South to Hatch where they have a Chili Festival. Bunches of large red chilies hang everywhere. Nothing happening at the moment and it seems like the place is inhabited by only the chilies. We turn West here and the landscape becomes progressively more desert-like. Whole fields of wild Mustard and Mexican Poppies alternate with Cactus and Greasewood. Greasewood the curse of over-grazed land. I see my first Roadrunner - in the feather that is, we've already met the giant wire one at Las Cruces. The radio is playing 60s Rock and Mexican Norteno.
We stop off in Silver City - "Silver" to the locals, for coffee at "Java the Hut". By early afternoon we arrive at the high-desert home of our friends. We plan to stay a while before taking a side trip to "The Valley of Fires". We'll have the great Gurnie Dobbs pose with us for an anniversary picture. 20 years ago his image presided over our wedding service.
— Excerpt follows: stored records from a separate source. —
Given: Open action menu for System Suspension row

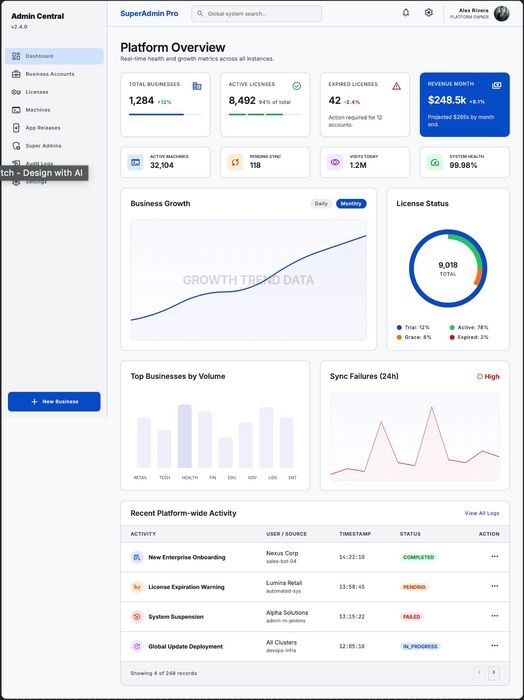Looking at the screenshot, I should pyautogui.click(x=495, y=616).
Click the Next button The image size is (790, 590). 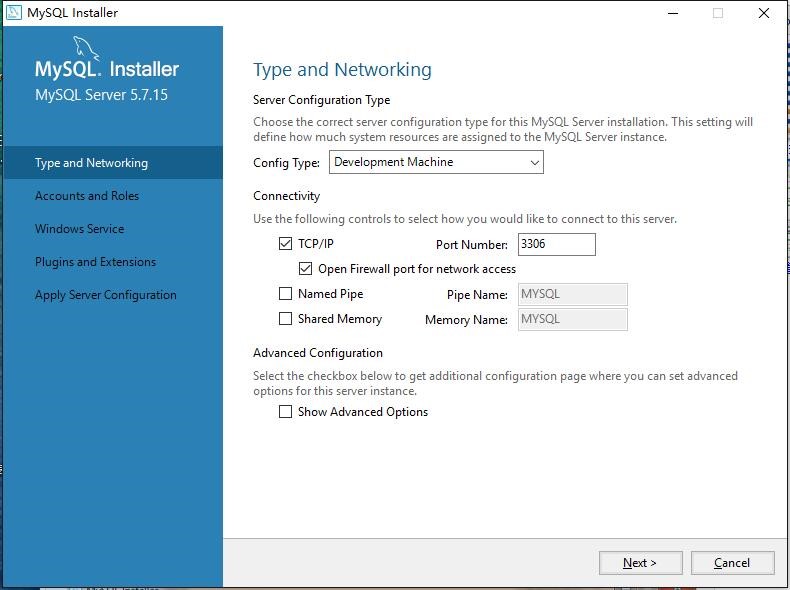point(640,563)
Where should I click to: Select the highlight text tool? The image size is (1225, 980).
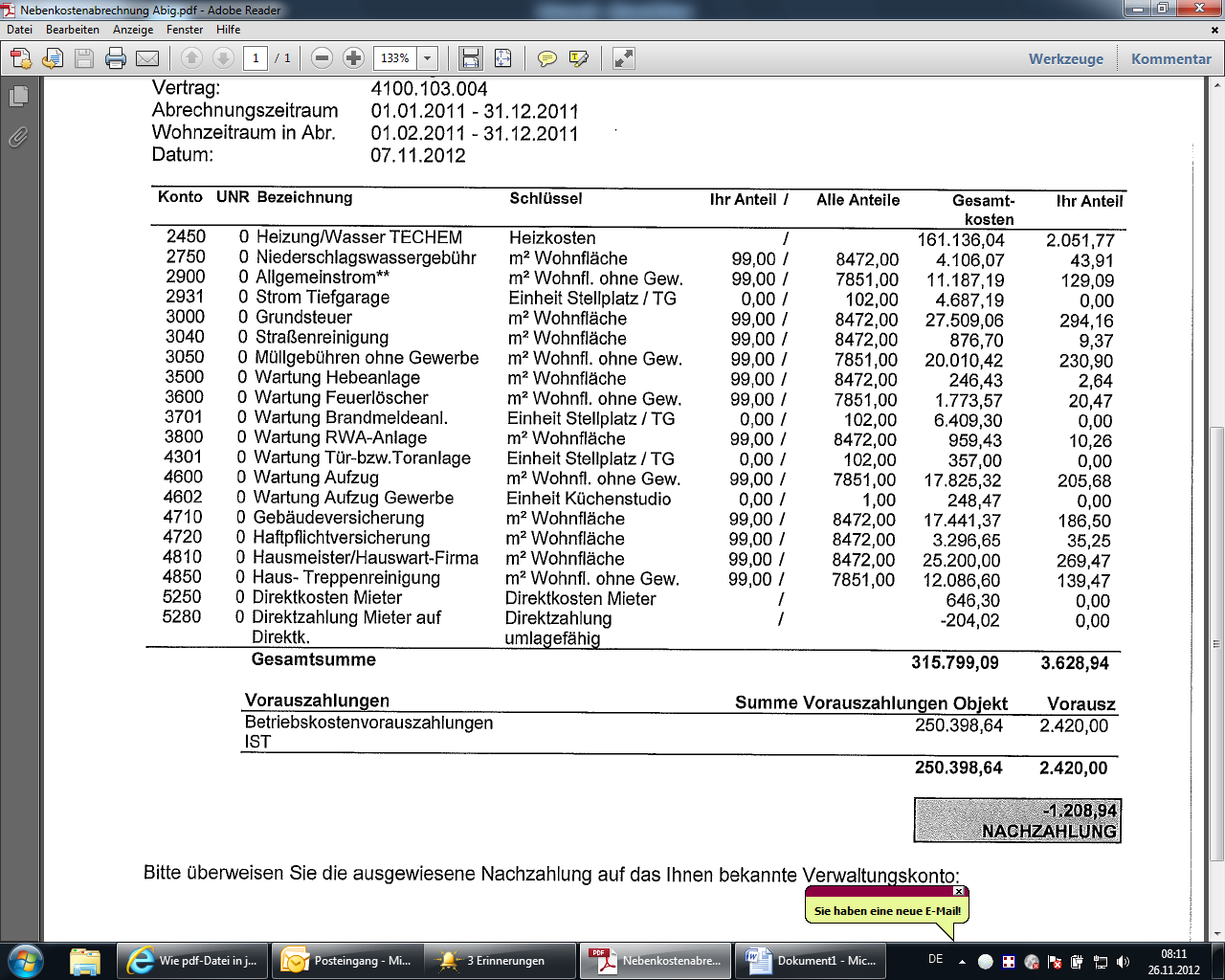[578, 58]
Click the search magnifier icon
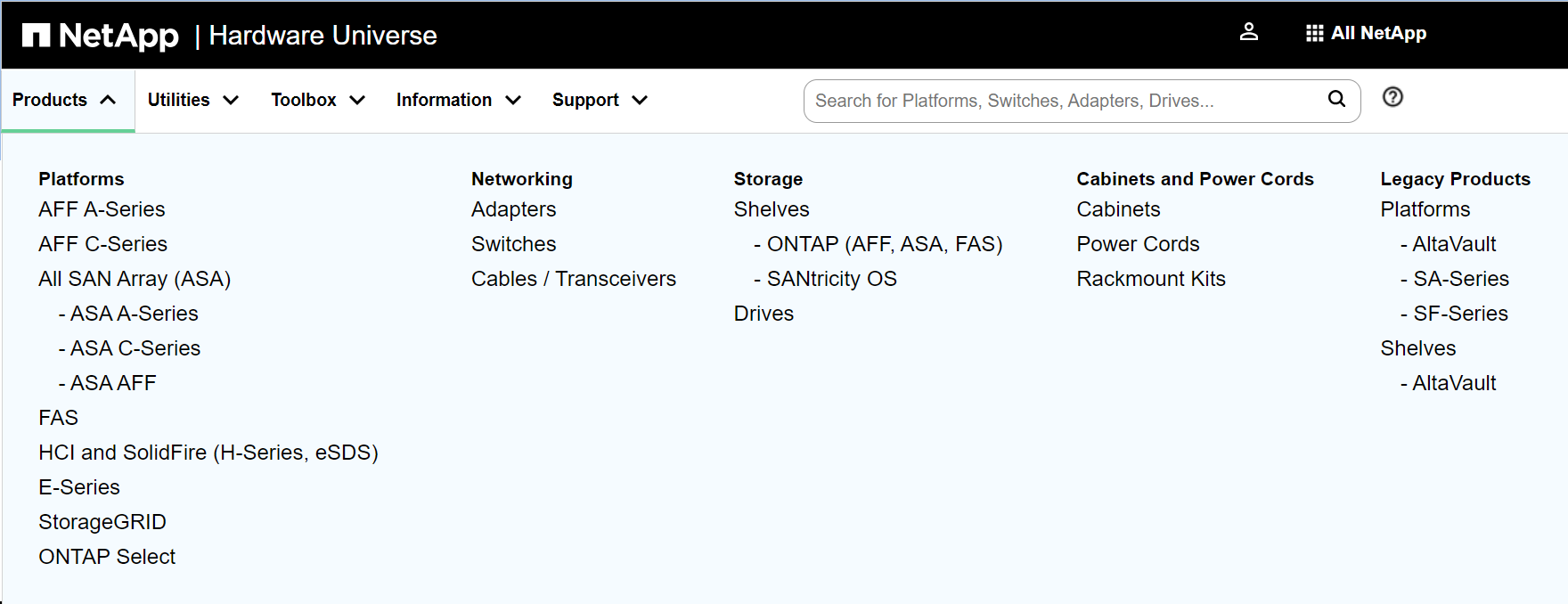 click(1336, 99)
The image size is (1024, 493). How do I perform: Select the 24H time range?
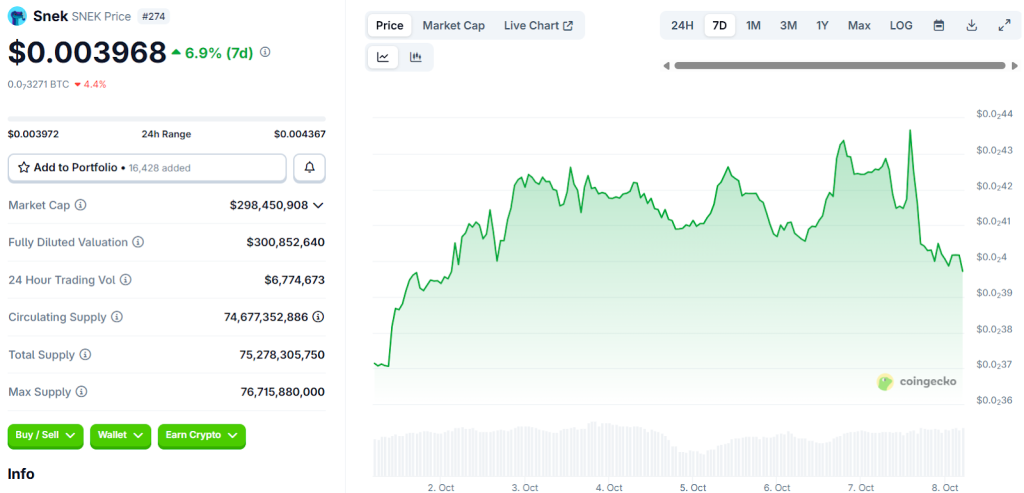click(x=682, y=25)
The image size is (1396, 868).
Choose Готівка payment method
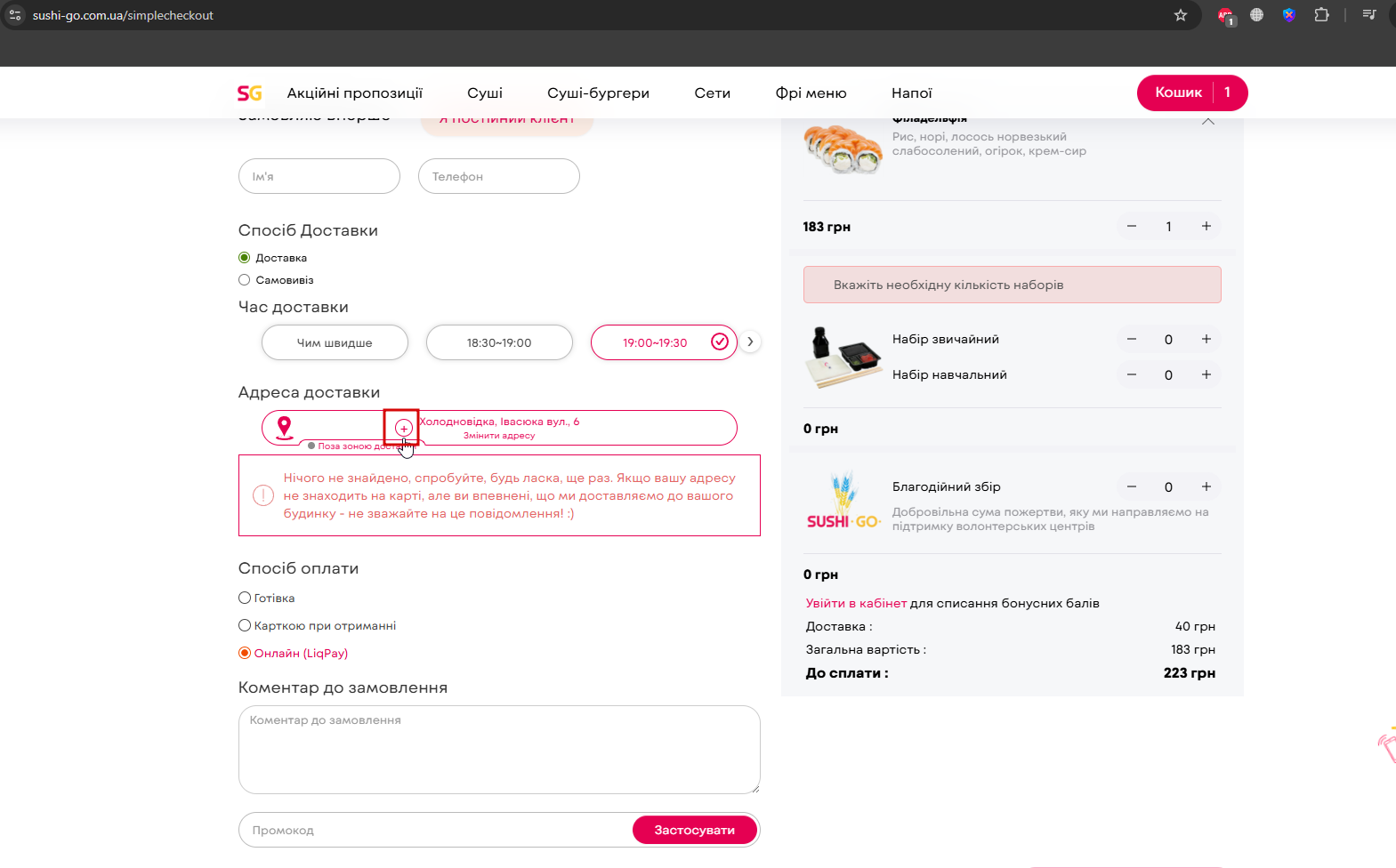[x=245, y=598]
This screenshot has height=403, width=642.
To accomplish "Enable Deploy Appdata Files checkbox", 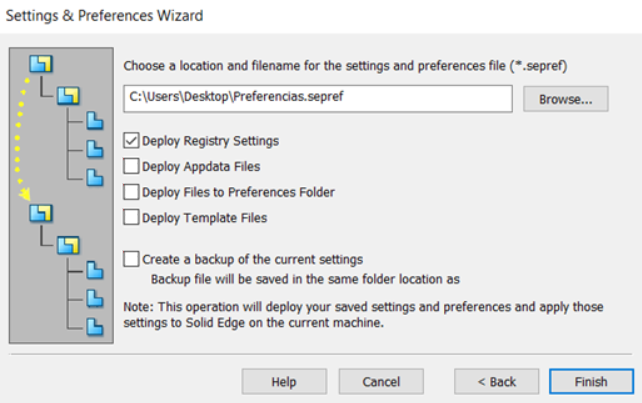I will [x=131, y=166].
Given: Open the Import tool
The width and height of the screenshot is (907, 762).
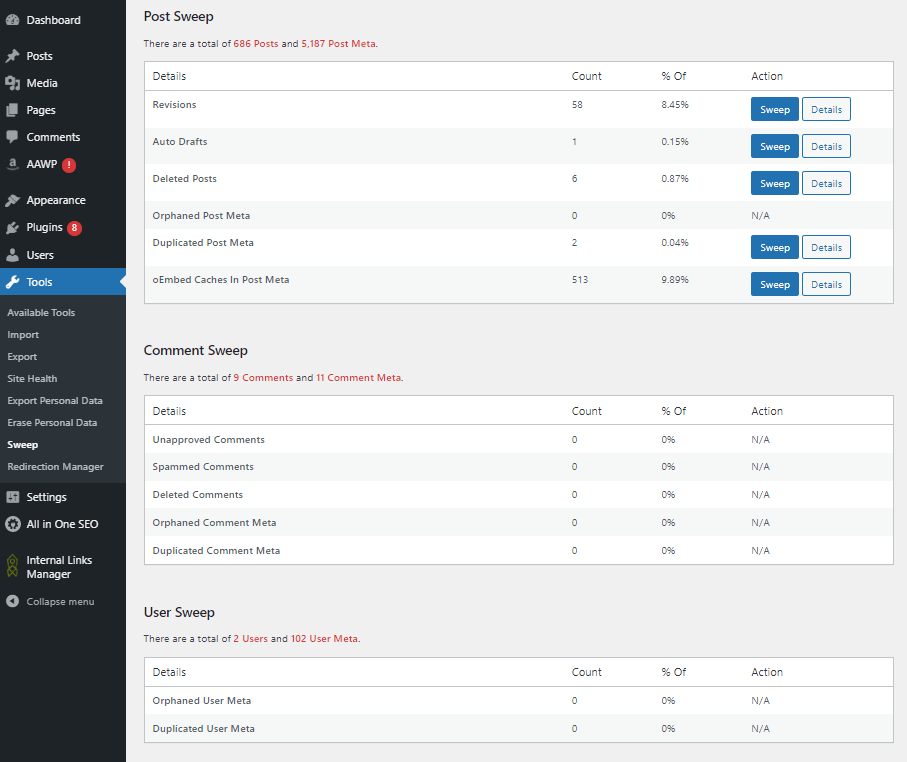Looking at the screenshot, I should [22, 334].
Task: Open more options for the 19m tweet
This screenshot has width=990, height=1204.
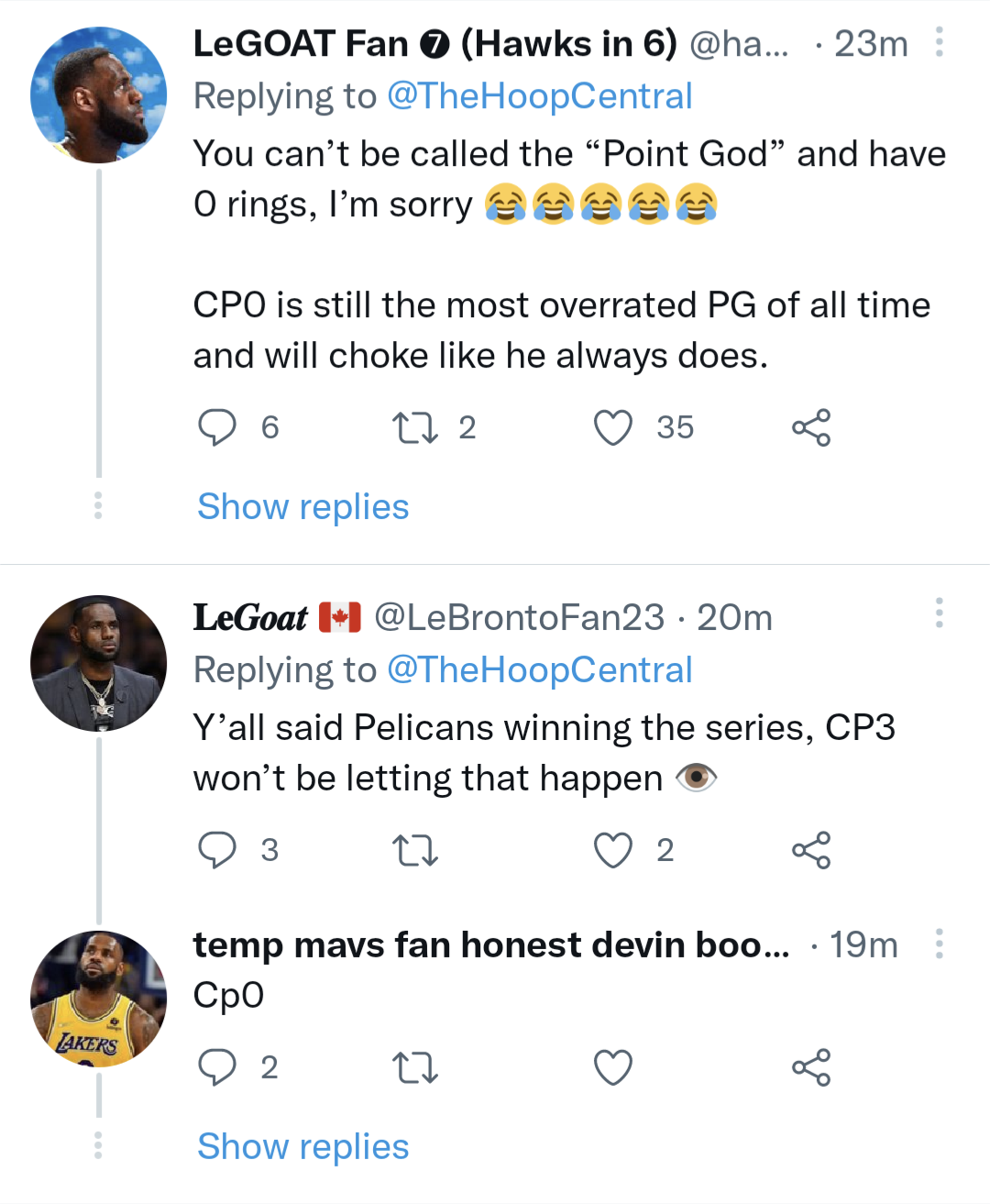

Hildebrand had produced a big poster of his Tribal-brother's face that was all yellow hair and round bright-smiling blue eyes.
Evening sees us singing together. I ask Gurnie for all my old favorites. He's a songwriter of the very best of songs. He sings for me the one about the old juke box -

".... So pour a beer down the slot in the front
And I'll sing you a mournful tune
Accompanied by bitter-sweet chords
The road to wrack and ruin..."

and Faded Photograph -

"See the Ancient Acrobat, he taught me all I know
But his legs are getting thin now
And his body is beginning to go
His eyes are like no other eyes, they never do no wrong
And he says, "You might not recognize me
'cause I've been dead so long"...."

(It seems the years have fallen away. We've been sitting here in this trailer, on the desert, for 10 years and nothing has changed here.)

".... The drumbeat from another time pounds inside my head
And my thoughts are those of the Ancient Ones that walk among the Dead."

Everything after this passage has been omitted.